Assignment:
One number is all that is asked for: the number of lines below that hold the string "pixel".

Record extracts section start

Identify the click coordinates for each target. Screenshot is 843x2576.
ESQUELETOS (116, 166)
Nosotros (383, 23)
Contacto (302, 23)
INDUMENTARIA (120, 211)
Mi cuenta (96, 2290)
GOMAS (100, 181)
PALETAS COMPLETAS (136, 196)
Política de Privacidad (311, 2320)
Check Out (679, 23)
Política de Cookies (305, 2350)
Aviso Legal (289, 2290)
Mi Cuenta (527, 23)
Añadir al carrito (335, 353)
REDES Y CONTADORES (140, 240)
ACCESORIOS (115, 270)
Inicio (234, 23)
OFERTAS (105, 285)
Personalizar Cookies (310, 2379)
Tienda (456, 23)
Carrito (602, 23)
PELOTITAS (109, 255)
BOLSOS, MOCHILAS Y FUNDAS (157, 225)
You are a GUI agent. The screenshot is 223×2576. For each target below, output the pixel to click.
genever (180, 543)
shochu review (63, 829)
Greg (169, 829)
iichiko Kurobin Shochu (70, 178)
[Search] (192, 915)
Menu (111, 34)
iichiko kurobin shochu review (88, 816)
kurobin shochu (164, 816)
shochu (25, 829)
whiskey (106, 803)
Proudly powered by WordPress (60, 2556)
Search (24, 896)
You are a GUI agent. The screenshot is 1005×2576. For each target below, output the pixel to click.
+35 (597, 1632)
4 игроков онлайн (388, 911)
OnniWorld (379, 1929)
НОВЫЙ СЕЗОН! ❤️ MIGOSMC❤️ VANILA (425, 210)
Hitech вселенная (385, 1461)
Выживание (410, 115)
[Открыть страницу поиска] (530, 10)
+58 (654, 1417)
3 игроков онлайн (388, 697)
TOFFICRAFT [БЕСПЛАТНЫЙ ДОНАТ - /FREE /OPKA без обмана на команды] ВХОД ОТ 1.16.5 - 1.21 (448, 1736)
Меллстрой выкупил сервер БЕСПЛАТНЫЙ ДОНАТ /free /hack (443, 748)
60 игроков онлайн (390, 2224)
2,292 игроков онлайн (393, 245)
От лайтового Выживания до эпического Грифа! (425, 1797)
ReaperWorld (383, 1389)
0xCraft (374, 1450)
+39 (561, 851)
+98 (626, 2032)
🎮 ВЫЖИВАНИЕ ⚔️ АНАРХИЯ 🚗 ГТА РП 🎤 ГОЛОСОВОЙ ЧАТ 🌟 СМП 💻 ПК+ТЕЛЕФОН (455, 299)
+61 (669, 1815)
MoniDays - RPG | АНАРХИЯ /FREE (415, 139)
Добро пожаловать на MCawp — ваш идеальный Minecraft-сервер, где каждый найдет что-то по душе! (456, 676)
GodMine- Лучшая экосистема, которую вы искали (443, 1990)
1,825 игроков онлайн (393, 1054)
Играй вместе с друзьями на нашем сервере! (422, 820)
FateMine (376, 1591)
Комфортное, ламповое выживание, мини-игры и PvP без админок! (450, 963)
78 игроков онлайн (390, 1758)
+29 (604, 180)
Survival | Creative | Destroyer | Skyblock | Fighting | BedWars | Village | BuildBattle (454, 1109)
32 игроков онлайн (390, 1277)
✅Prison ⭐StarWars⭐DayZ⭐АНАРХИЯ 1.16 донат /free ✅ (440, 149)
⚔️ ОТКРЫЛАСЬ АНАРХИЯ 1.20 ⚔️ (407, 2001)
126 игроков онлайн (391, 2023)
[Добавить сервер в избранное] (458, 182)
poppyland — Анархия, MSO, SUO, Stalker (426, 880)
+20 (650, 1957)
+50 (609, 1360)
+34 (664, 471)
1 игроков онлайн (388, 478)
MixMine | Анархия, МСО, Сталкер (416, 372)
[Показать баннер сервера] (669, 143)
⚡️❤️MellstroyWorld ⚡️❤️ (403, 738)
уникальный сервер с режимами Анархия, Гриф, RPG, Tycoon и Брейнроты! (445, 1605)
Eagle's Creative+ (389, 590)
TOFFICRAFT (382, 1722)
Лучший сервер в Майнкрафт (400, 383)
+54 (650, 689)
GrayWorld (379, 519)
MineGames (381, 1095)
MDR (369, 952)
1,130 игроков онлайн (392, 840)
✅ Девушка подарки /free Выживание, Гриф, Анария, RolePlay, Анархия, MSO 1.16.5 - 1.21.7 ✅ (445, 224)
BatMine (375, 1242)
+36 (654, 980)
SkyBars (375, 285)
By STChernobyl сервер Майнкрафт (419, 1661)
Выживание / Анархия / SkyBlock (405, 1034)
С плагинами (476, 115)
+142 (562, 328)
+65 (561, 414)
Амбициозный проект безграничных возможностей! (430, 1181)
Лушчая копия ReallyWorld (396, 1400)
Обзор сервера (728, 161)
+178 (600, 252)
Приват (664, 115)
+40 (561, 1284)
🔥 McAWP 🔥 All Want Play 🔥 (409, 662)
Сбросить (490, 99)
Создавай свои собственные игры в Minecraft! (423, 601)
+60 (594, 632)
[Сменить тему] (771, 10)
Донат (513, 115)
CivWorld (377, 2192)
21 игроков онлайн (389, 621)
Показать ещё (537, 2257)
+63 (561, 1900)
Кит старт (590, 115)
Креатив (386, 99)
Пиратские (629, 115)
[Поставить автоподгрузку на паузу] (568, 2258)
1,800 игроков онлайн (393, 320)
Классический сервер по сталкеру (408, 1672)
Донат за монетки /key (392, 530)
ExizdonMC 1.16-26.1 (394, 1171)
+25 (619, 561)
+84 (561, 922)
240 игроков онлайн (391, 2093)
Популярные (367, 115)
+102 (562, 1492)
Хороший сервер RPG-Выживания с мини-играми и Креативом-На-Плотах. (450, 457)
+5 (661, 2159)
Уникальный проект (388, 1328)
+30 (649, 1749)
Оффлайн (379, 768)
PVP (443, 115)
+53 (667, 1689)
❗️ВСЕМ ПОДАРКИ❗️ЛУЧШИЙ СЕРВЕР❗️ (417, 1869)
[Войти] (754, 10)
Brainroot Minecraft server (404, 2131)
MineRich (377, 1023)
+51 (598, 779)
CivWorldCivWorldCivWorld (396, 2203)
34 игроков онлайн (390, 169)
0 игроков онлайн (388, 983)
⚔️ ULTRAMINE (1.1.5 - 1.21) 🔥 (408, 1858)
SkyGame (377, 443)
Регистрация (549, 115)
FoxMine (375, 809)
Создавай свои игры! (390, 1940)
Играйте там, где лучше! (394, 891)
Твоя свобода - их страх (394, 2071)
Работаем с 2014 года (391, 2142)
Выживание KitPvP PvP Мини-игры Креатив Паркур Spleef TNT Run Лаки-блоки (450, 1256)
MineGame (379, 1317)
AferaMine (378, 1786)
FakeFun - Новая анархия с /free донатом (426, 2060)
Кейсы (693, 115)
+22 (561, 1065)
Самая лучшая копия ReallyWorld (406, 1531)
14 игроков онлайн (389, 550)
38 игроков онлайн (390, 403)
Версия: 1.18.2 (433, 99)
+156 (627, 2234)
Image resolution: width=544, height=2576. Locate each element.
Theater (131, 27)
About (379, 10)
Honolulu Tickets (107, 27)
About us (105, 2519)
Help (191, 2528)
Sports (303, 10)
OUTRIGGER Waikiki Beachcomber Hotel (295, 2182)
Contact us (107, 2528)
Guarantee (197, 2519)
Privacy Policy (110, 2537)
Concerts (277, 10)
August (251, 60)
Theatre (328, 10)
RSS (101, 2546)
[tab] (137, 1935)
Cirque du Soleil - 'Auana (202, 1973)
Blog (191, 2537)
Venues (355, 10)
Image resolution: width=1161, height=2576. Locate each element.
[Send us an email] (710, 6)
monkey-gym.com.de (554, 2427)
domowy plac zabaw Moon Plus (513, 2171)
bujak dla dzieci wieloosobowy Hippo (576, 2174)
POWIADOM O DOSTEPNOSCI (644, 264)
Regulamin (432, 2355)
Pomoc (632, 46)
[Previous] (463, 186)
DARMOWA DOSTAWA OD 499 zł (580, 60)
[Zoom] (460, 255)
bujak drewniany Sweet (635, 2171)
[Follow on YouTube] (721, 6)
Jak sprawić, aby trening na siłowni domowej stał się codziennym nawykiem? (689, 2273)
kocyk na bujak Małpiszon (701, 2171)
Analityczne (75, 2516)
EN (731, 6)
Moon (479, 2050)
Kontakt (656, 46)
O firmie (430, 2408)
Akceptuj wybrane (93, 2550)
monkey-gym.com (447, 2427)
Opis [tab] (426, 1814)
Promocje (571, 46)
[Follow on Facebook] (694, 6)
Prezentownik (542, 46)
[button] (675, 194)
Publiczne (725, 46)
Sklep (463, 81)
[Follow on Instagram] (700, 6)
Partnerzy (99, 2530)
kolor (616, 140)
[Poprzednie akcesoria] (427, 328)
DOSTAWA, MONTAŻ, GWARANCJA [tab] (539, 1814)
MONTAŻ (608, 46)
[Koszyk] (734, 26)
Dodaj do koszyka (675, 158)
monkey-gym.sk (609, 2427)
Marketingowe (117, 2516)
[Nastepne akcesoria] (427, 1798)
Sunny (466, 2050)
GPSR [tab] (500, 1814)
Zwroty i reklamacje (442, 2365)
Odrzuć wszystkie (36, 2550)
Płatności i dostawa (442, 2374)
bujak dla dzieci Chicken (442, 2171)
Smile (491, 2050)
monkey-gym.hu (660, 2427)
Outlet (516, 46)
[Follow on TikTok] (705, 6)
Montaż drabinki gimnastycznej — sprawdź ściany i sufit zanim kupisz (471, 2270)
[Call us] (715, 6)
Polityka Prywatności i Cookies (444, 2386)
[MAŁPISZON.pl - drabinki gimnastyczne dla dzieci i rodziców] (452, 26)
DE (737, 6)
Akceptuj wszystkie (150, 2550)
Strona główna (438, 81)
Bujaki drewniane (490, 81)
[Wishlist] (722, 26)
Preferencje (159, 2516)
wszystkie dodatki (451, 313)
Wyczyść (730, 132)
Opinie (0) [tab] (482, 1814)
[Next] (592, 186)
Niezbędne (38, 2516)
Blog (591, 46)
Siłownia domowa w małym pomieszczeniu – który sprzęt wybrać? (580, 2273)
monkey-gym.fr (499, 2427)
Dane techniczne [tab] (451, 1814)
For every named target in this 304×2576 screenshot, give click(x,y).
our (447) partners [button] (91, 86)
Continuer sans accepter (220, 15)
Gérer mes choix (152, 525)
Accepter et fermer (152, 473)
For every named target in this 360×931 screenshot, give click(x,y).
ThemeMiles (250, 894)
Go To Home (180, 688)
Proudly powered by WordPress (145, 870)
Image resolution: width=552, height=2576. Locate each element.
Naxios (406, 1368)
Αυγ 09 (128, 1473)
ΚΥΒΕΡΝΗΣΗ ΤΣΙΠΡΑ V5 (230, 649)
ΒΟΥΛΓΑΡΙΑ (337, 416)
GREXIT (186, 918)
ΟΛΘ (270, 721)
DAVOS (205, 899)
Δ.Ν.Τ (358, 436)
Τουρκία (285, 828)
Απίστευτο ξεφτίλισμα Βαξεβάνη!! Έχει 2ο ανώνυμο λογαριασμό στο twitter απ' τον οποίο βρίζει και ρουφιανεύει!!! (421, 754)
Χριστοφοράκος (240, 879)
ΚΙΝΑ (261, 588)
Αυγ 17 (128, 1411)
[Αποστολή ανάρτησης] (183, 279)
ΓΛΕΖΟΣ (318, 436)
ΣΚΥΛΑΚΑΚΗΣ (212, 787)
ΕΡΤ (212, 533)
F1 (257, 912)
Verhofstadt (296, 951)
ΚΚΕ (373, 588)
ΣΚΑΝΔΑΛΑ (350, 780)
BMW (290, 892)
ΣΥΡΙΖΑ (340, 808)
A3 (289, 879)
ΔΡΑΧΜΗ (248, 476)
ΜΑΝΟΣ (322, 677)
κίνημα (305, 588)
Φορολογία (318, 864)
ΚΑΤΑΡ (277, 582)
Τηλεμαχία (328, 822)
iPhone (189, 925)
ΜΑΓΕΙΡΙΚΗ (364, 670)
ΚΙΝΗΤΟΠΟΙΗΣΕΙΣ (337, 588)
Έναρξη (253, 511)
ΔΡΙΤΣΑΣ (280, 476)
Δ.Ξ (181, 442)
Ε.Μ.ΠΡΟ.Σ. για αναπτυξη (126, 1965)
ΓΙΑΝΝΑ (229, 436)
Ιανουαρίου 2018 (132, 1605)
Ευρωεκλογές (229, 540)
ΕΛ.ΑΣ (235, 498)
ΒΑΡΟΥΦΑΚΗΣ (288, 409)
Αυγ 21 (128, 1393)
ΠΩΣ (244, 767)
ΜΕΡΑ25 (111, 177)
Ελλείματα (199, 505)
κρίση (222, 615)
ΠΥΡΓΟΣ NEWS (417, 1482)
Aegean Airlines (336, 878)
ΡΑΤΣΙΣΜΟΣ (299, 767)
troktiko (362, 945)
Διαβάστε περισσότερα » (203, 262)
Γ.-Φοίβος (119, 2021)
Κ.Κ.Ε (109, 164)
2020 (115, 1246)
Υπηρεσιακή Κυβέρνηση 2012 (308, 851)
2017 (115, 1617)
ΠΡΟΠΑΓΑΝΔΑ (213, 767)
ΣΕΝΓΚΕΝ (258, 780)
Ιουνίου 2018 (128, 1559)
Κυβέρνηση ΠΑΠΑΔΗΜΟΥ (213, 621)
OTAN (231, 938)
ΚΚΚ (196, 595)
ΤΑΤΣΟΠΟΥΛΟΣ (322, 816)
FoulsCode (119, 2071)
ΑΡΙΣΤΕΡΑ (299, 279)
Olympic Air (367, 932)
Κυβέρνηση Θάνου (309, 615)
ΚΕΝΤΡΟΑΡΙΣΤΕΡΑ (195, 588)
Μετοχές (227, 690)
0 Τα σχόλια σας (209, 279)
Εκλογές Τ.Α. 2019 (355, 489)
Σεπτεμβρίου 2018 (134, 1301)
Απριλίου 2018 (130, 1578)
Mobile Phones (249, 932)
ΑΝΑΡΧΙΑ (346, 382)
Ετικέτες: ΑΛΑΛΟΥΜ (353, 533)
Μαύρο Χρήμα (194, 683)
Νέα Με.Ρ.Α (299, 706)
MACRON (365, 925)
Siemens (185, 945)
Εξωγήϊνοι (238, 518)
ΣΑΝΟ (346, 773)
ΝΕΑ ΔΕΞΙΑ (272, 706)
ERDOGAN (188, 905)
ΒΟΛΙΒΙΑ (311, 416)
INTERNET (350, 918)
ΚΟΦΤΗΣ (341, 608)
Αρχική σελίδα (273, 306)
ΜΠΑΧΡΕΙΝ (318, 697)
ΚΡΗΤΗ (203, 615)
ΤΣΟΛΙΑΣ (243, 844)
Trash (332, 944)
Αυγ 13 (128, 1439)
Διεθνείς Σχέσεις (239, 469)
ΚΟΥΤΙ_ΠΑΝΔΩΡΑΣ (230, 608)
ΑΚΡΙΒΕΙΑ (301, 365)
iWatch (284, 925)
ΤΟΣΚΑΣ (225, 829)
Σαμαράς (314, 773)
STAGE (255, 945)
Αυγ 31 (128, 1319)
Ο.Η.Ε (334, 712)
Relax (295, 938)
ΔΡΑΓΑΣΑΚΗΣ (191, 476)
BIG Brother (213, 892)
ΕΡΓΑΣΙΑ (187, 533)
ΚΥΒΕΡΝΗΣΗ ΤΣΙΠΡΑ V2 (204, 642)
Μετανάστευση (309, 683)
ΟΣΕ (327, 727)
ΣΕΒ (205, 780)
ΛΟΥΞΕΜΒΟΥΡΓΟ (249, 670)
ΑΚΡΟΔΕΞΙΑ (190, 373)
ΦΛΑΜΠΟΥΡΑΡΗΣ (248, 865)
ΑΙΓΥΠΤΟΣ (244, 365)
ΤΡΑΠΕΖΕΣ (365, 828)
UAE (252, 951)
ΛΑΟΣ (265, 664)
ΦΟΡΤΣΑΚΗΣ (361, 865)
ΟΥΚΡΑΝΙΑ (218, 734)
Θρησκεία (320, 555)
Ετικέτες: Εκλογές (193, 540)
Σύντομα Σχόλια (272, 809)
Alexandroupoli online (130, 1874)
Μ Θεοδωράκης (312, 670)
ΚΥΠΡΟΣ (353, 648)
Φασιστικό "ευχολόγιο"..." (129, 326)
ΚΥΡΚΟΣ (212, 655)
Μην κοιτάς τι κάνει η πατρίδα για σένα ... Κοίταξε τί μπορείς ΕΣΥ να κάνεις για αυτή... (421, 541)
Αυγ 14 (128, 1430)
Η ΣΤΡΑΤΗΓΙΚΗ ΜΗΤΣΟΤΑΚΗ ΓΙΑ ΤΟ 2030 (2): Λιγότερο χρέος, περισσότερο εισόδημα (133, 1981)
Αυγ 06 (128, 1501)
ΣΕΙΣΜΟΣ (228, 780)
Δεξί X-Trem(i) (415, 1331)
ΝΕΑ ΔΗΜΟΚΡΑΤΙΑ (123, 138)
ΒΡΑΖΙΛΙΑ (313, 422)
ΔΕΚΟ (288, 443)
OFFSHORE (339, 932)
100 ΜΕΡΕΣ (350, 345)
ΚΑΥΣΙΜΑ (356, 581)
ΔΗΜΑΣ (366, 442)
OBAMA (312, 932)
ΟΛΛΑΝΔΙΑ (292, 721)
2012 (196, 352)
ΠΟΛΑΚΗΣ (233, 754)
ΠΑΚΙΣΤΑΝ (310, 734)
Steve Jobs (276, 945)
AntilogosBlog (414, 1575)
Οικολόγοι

Record extracts section end

Answer to the problem:
2